The Civil Society is deeply involved in its attempt to resolve the political crisis in Macedonia, but it's stigmatized for being "traitorous", "foreign-collaborative" etc (not only the case with Macedonia but also other surrounding countries). How to challenge these views?
- The civil society throughout the region is in a very challenging situation. The complex socio-political and economic situation, paired with backsliding of democracy, forces the reform oriented civil sector in a troublesome position. It is especially difficult for watchdog organisations and those dealing with human rights issues, not to be marked as the “state enemy”. In addition, the lack of financial support, local and international, makes the organised part of the civil society struggle with basic needs. The attention of the large international donors has shifted to other regions for many years ago, and domestic, sustainable sources of support have never been established. Civil society as integral part of the accession process appears more and more as a mantra than an accepted reality. Those, who manage to push through their efforts, crossing tremendous obstacles, provide a significant support to the process. Which, is again, rarely recognised by the decision makers. That is why such initiatives, as the Civil Society Forum of the Berlin Process is important, both as advocacy effort and actual demonstration of the ways how civil society organisations can be valuable partners to their governments in many fields what often are not obviously linked to civil society (even energy or infrastructure). A modern and EU oriented state needs a democratic leadership including a respectful dialogue between all actors of politics and society.
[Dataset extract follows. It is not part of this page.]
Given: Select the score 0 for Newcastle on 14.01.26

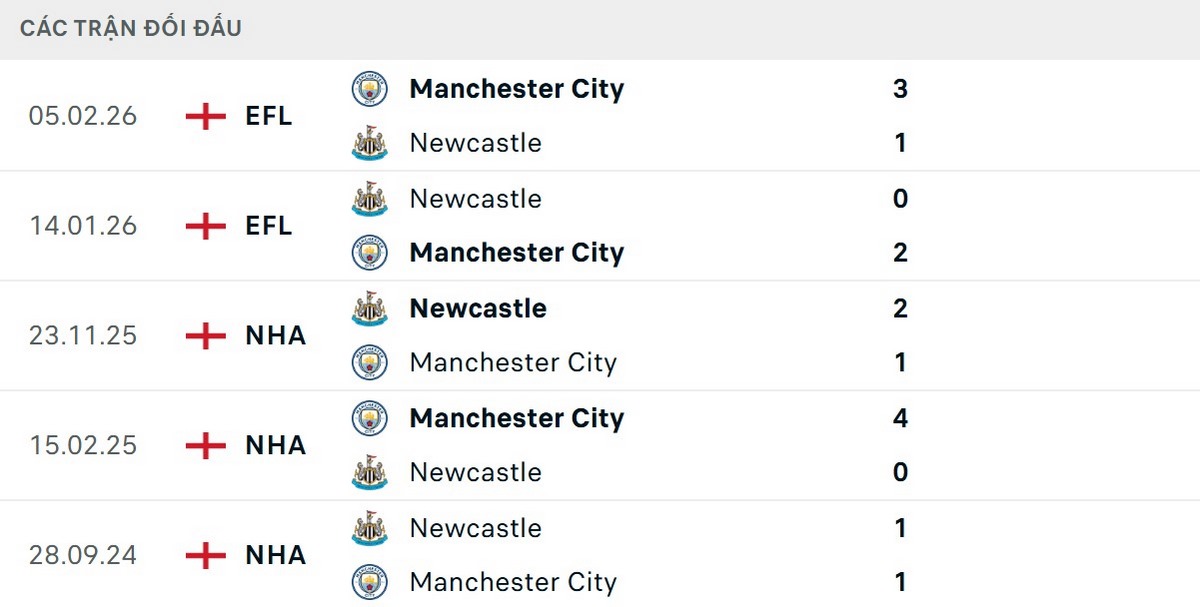Looking at the screenshot, I should 900,198.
Should the CSOs get a chair on the negotiating table, or there are also other ways how its views and suggestions can be incorporated in the final solutions, and its interests represented?
- The wide spectrum of different open issues in the region requires the CSOs that are committed to play an important role in social, political and economic changes in their countries and in the region to develop and implement different strategies, methods and mechanisms. These changes are also part of the European integration process, where CSOs already play a visible role. During the Vienna Western Balkans Summit a window of opportunity was created for civil society organisations to offer partnership to their governments in working on the most pressing issues of their societies. A number of organisations from all over the region gathered and raised their voices about topics of great concern, confronting the political leaders with challenging questions and articulating their proposals. The “civil society process” and the “Berlin process” share the same challenge: both must become processes for achieving the results they stand for. So far, both “processes” are work in progress, with great hopes.